DJ Sprinkles - Queerifications & Ruins



commentaire : Le disque commence comme certains de ces remixes atmosphériques que faisait Frankie Knuckles dans les années 90. Pas de beat, juste du piano, des nappes et des samples de voix - avec ici celle de Robert Owens, dans un morceau de 1989, le fameux Tears de Satoshi Tomiie et... Frankie Knuckles, justement.
Trois minutes qui nous ont collé le frisson. 
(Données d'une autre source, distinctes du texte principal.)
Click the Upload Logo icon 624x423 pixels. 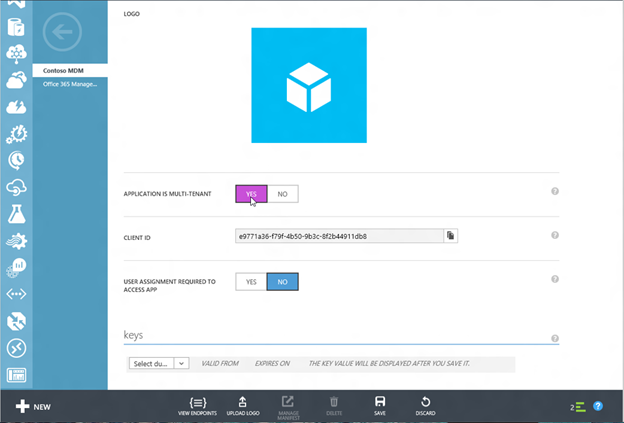[242, 403]
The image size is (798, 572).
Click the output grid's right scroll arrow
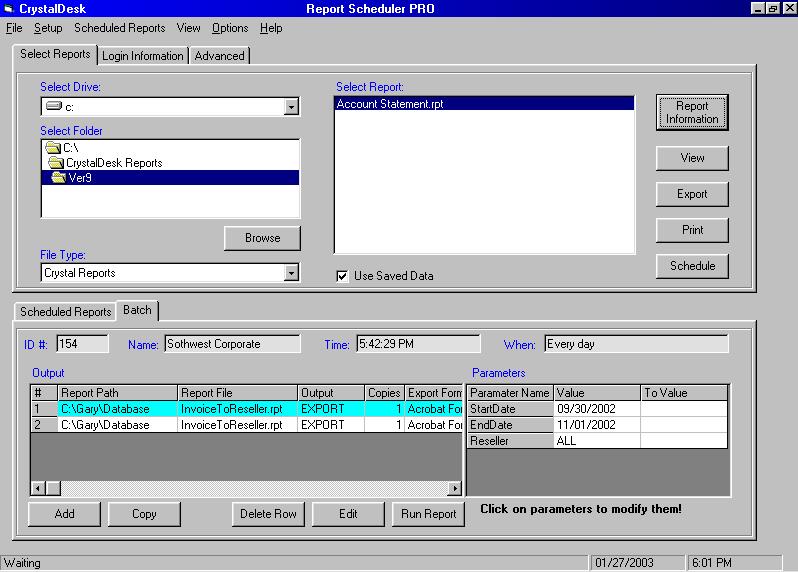pos(455,488)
Pour le reste : deux CDs et quatorze remixes produits entre 2010 et 2013, un peu moins de trois heures d'une deep house intense, en dehors de tout courant et incroyablement personnelle : alors que les morceaux viennent de musiciens d'horizons très différents (on retrouve le frenchie Hardrock Striker, du label Skylax), on jurerait qu'ils sont l'oeuvre du seul DJ Sprinkles. Elle se les approprie en y incorporant des rythmiques, des basses, des échos et surtout des pianos qui n'appartiennent qu'à lui / elle. C'est une musique authentique, simple et complexe à la fois, qui défie l'analyse. Tout ce qu'on sait, c'est qu'elle nous touche infiniment. Là est l'essentiel.